If all goes as planned, Phoenix will reach the end of its 680-million-kilometre, 10-month-long journey on 25 May. Its landing site is in a region where NASA’s orbiting Mars Odyssey spacecraft has detected gamma-ray and neutron signatures suggesting a significant amount of hydrogen — thought to be a constituent of frozen water — near the surface. Soon after unfurling twin solar arrays, the lander will extend a robotic arm to dig down as far as half a metre in search of that ice.
Older missions, including the rovers Spirit and Opportunity, have shown that there was water at and near the planet’s surface billions of years ago. Phoenix will be rooted in the present, sampling ice that may have frozen in place mere tens of thousands of years ago and also sifting the soil for organic chemicals and substances, such as sulphur, that life might use as an energy source. “Phoenix will, for the first time, give us the opportunity to directly assess habitability,” says Doug McCuistion, NASA’s Mars-exploration programme director.
Before that, though, it has to get down safely. Five NASA spacecraft have landed successfully on Mars in the past: two 1976 Viking landers, the 1997 Pathfinder and the two rovers that arrived in 2004 and are, remarkably, still going strong. But there have been misfires. The most successful of the Soviet Union’s various attempts at landing in the 1970s sent back only seconds of data from the surface — but that was better than NASA’s Mars Polar Lander, which was never heard of again after entering the atmosphere in 1999, and the British-run Beagle 2, lost in 2003.
Phoenix, a 350-kilogram lander, inherited hardware from the Mars Surveyor Lander, a mission cancelled in 2000 after the failure of the Mars Polar Lander, with which its design had much in common. As a result of its sibling’s demise, Phoenix’s principal investigator Peter Smith of the University of Arizona in Tucson and his team eliminated more than two dozen flaws that might have conceivably led to failure from hardware and software. “We may not succeed, but we deserve to succeed,” he says.

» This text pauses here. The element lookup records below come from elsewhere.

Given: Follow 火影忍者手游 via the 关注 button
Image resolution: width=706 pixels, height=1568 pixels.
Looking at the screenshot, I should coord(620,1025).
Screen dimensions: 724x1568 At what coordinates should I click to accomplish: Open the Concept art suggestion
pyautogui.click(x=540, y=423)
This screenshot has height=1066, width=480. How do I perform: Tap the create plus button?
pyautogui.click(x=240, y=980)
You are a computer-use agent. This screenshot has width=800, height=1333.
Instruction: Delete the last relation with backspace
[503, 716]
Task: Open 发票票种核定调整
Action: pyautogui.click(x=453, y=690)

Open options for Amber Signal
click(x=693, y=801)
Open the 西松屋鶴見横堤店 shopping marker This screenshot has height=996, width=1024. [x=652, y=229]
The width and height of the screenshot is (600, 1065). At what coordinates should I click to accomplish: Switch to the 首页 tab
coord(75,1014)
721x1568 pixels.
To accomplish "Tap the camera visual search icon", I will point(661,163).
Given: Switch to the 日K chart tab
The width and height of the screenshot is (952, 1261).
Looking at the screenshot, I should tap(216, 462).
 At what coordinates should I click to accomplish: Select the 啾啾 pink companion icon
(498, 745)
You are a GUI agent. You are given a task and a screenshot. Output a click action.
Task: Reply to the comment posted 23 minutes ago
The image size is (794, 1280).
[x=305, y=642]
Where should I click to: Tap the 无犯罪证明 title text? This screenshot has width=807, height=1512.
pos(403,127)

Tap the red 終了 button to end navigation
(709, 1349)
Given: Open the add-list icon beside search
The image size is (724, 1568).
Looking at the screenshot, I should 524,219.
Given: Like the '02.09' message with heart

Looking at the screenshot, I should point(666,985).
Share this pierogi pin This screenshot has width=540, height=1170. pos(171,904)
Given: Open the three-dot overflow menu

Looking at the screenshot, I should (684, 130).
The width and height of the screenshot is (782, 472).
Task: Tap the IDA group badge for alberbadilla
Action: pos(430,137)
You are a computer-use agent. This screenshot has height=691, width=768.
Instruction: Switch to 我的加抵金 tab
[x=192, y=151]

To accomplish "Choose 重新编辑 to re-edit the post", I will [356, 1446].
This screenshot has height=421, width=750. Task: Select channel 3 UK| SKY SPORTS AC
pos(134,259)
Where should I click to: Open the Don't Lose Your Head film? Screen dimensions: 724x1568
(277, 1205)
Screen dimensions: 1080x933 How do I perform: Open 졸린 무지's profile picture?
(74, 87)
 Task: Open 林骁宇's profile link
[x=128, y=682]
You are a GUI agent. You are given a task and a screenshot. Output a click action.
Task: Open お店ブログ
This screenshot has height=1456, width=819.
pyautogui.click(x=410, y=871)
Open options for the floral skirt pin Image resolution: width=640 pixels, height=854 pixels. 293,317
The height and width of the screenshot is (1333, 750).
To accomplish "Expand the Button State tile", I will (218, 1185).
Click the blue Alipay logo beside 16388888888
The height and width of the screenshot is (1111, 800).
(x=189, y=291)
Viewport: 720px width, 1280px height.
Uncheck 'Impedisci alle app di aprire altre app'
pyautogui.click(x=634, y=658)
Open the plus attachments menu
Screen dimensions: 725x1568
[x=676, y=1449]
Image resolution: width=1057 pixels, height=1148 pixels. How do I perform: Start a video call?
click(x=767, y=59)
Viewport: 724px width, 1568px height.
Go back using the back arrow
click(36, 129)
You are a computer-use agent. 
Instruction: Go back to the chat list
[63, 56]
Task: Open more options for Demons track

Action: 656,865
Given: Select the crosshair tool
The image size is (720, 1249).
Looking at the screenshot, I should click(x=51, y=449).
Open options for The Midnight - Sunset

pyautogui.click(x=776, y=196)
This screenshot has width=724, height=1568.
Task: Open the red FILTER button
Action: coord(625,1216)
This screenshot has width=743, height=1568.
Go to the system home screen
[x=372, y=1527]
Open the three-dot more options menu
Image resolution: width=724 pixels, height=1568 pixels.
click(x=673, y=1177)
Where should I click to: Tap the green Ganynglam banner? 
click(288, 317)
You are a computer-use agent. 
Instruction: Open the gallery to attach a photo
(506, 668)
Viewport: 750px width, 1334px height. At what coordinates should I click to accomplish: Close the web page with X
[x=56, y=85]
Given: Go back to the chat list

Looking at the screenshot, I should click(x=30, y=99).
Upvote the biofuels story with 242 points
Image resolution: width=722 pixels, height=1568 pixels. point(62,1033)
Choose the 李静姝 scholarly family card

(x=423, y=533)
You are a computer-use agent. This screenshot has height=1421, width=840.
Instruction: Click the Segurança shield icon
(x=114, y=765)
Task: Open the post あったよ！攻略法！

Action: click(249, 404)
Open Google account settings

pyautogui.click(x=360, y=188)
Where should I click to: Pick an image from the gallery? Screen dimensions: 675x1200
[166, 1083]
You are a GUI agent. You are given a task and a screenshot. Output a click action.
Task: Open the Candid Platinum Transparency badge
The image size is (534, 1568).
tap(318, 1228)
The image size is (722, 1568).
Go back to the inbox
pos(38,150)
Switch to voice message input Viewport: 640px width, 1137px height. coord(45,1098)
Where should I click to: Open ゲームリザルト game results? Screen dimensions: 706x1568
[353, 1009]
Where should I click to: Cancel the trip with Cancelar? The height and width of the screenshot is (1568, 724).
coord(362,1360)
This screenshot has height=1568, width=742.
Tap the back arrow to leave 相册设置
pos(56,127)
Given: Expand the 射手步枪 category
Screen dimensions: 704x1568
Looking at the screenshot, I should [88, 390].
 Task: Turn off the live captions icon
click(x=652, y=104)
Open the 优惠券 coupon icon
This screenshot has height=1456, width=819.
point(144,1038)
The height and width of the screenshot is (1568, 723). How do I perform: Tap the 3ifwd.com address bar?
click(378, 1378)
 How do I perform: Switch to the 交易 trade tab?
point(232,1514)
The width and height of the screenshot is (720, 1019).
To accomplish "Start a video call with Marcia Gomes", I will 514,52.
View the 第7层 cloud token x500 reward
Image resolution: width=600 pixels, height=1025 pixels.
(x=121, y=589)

Engineers at the Jet Propulsion Laboratory in Pasadena, California, which runs most of NASA’s planetary missions, will have their last chance to tweak the trajectory on 24 May. The next day, Phoenix is expected to use the planet’s atmosphere, and its own heat shielding, parachutes and retrorockets, to slow itself down from an orbital speed of 20,000 kilometres per hour to a soft, safe landing at just 2.4 metres per second.
Smith and his team hope that the ice and soil samples they will study with the spacecraft’s mass-spectrometer and chemical analysis systems will contain hints of organic molecules, of which the Viking landers found no trace at lower latitudes. The polar environment might be more hospitable to persistent organics — either from incoming meteorites or primordial to Mars — than the corrosive and radiation-blasted surfaces which the Vikings scratched.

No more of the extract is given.